Figure 21. COVID-related cerebellitis in a 6-year-old patient presenting with fever, headache, ataxia and decreased mental status. Axial DWI (A) and ADC (B) sequences reveal extensive restricted diffusion involving both the cerebellar hemispheres (arrows) with a focus of profound restricted diffusion in the left middle cerebellar peduncle (dotted arrows). Axial FLAIR (C) and T2-weighted (D) sequences reveal hyperintense swelling of the cerebellum with effacement of the interfolial spaces and the cerebellopontine angle cisterns. Contrast-enhanced axial 3D-T1 sequence (E) demonstrates no abnormal parenchymal enhancement. Delayed coronal contrast enhanced T1-weighted sequence (F) reveals leptomeningeal enhancement along the cerebellar hemispheres bilaterally. The patient was treated with intravenous immunoglobulins for 10 days along with 10 cycles of plasma exchange (PLEX). ADC = apparent diffusion coefficient; DWI, diffusion-weighted imaging.

Figure 21

Figure 22. Guillain-Barré syndrome (GBS) in a 2-year-old presenting with COVID infection detected on nasopharyngeal swab analysis, presenting with generalized weakness and gait disturbance. Sequential craniocaudal contrast-enhanced axial (A, B) and coronal (C) T1 sequences through the lumbar spine demonstrate enhancing thickening of the ventral cauda equina nerve roots. The patient was treated with a 3-day course of intravenous immunoglobulins.

Figure 22

Figure 23. MRI in an 8-year-old patient presenting with fever and decreased level of consciousness. The patient tested positive for COVID infection. Axial DWI (A) and apparent diffusion coefficient (ADC; B) show areas of restricted diffusion involving both the thalami (arrowheads) with peripheral areas of facilitated diffusion (dotted arrows in B). Axial FLAIR (C) and coronal T2-weighted (D) sequences demonstrate marked swelling of the thalami (arrows). In addition, confluent T2-weighted hyperintensity is seen in the pons (stepped arrow in D), extending into the medulla. Corresponding FLAIR hyperintensity was noted in the affected brainstem (not shown). Contrast-enhanced axial (E) and coronal (F) 3D-T1 sequences show faint irregular enhancement in the thalami (arrows), with a nonenhancing core, corresponding to the areas of restricted diffusion.
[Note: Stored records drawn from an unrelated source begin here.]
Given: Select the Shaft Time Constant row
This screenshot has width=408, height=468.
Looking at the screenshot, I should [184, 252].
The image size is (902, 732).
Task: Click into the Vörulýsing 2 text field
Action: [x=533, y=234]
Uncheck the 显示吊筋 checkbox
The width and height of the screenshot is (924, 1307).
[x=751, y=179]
Subtle, irregular, ring-like enhancement is also seen in the right hemipons (stepped arrow in F). These imaging manifestations suggest a parainfectious CNS complication (ANE) following COVID-19 infection occurring due to a hyperimmune response. ANE = acute necrotizing encephalopathy; CNS = central nervous system; DWI = diffusion-weighted imaging.